Mes parents n’ont jamais su m’aimer vraiment !
Aimer vraiment, c’est connaître suffisamment l’autre pour exprimer ses sentiments dans son propre langage d’amour, pas seulement selon ce qui nous est confortable. La plupart des parents agissent selon le modèle d’amour qu’ils ont reçu, et c’est tout ce qu’ils savent faire. Sauf s’ils ont développé une conscience de soi suffisante pour briser ce schéma transgénérationnel. Alors, il y a de l’espoir pour un amour véritable.

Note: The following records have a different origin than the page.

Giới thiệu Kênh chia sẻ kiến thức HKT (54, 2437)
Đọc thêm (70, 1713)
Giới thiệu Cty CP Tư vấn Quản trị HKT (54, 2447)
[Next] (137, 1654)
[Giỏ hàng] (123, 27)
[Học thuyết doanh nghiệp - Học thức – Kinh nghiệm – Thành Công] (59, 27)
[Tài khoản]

Je suis adulte, je ne rejette plus la responsabilité sur mes parents
Le vrai problème est souvent de rejeter la responsabilité sur les parents, ce qui est plus facile que d’assumer ses actes, même adulte. C’est pourquoi les thérapeutes constatent souvent que ce sont des enfants blessés qui viennent les voir, pas des adultes responsables. Cette phrase peut amorcer un processus de guérison. Et il est important de se rappeler que nous sommes adultes, ce qui commence par assumer les conséquences de nos actes.
Je ne dois plaire qu’à moi-même, pas à mes parents
Sans conscience de soi, il est difficile de voir cela clairement, et on agit par réflexe. Même si l’enfant veut plaire à ses parents, adulte, il doit surtout se plaire à lui-même. Cette phrase guérisseuse peut devenir un rituel quotidien pour s’en souvenir.